About this task
Reproduce, word for word, the part of the discussion about subsistence farming below that opens with the words containing "It takes a host" and closes with "he got bored.".

-------- Excerpt provided --------

It takes a host more work that this theatre of seed-saving and mud-brick-making to live a secure life. That TED pundit could always simply take a plane back to civilization of the crop failed, if he got sick, if he got bored.

If he'd hit his toe with a hoe while doing that bucolic farming, where would he go? Infection, blood poisoning, fever, amputation or death could result. Not so romantic.

1 comments

{Insert HN comment guideline about avoiding simplistic dismissals here}.

> "Works for a prime-age healthy male of course. The data point is limited."

Not "of course"; it's typically said or implied that even prime-age healthy males would have to work like abused pack horses and still barely survive. A limited data point it is, but there is another - his same scheme includes elderly women building their own homes, and young schoolchildren building their own school. Turning mud into bricks and bricks into a single story one or two room building, working together with no deadlines, doesn't need the labours of Hercules. The datapoint is not just "it's possible to be a subsistence farmer" which we did know, but "we always talk of subsistence farming as gruelling long hard work which leads to things like Russian peasants eating cabbage soup then starving to death in winter; here is a real live example of a community subsistence farming and surviving with at least an order of magnitude less work than commonly assumed, maybe more".

-------- Material supplied --------

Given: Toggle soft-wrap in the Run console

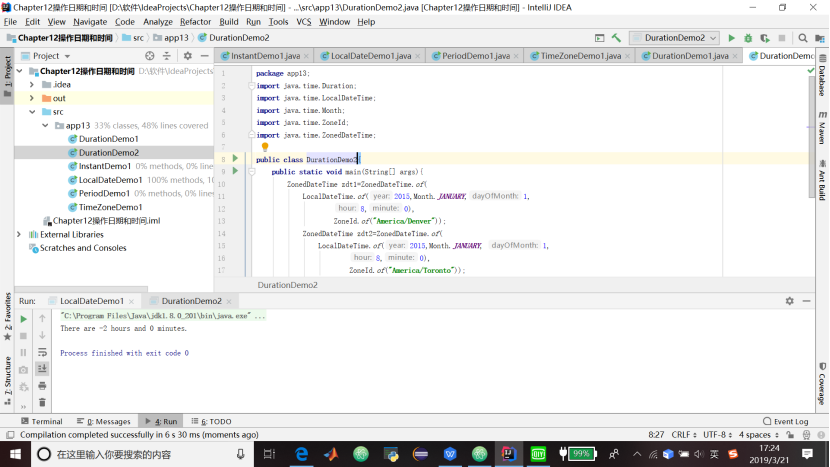Looking at the screenshot, I should click(42, 352).
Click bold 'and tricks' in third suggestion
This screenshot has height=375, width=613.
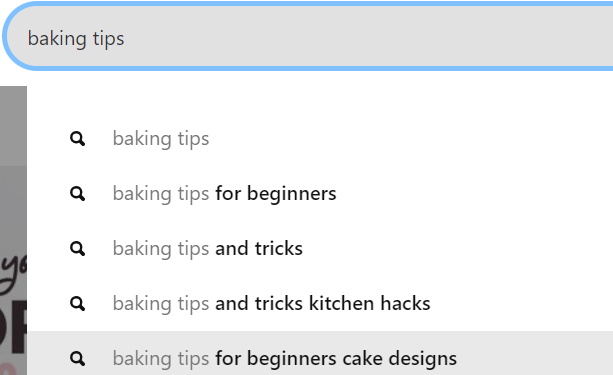click(x=259, y=248)
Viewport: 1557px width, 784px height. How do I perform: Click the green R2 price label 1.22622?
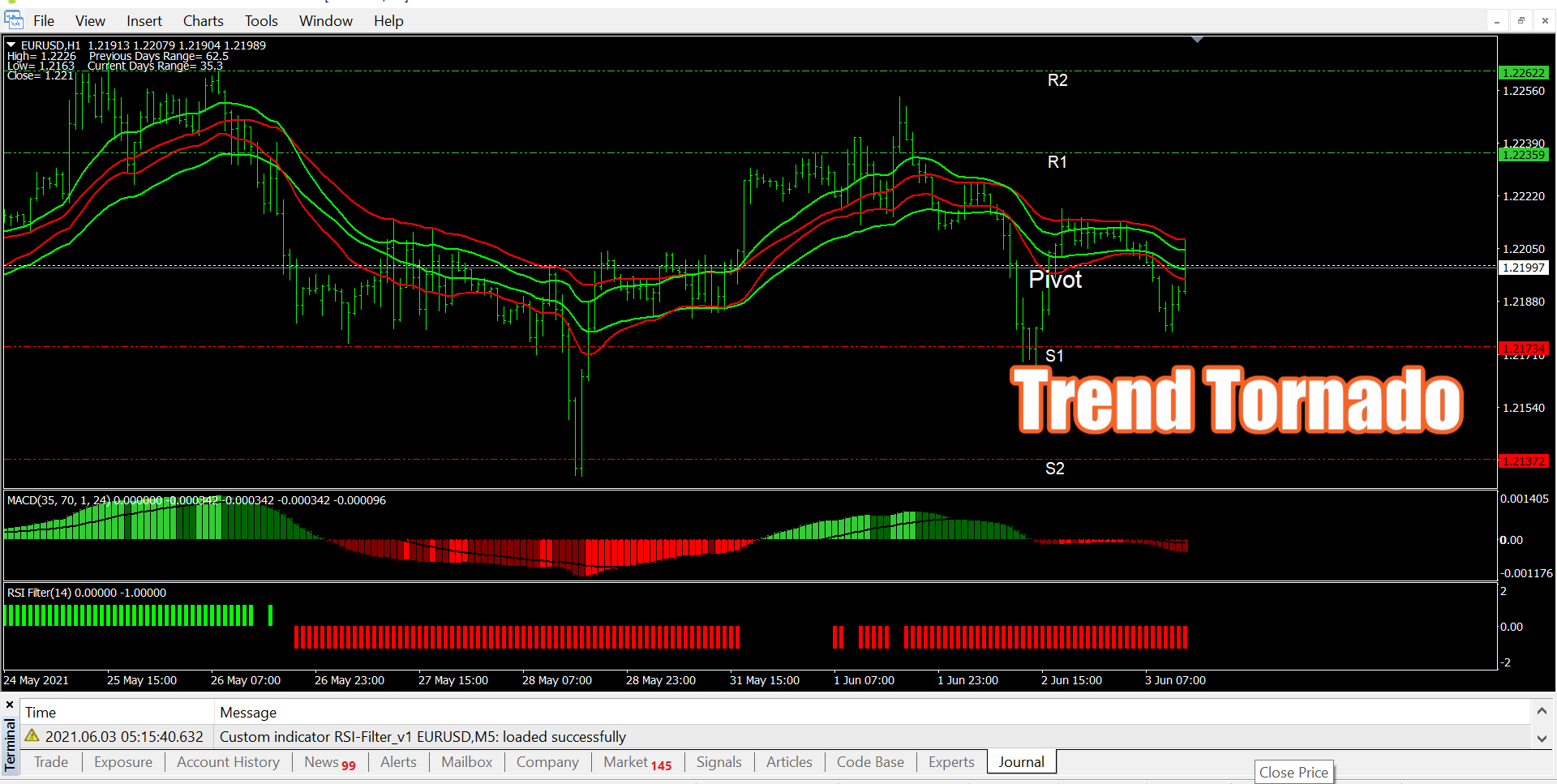(x=1524, y=73)
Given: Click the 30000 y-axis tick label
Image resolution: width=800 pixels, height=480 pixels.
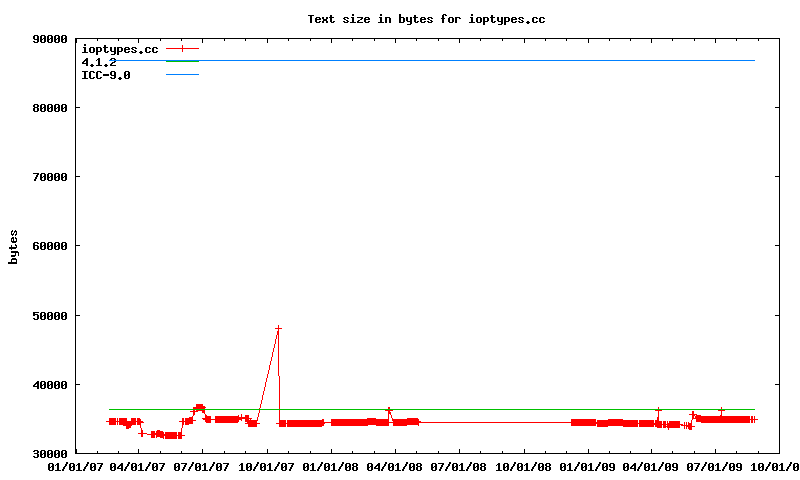Looking at the screenshot, I should pos(49,454).
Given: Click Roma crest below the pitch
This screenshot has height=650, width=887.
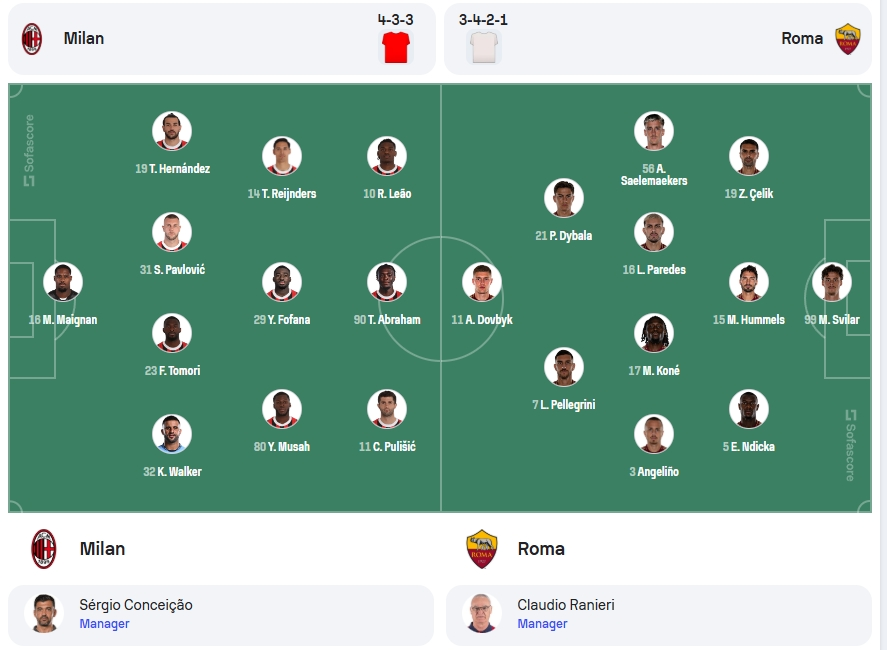Looking at the screenshot, I should coord(481,549).
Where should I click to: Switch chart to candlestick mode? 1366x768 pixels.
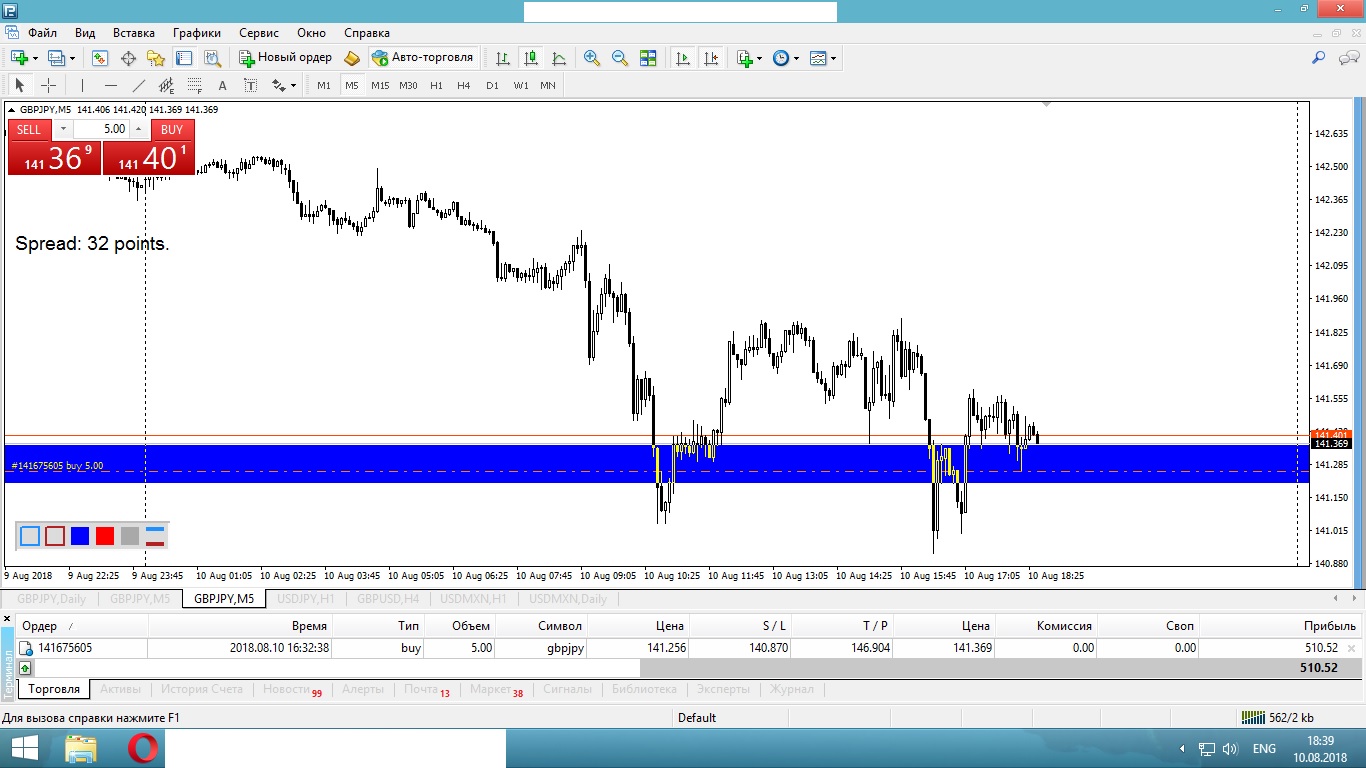click(x=531, y=58)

--------

Answer
It takes a host more work that this theatre of seed-saving and mud-brick-making to live a secure life. That TED pundit could always simply take a plane back to civilization of the crop failed, if he got sick, if he got bored.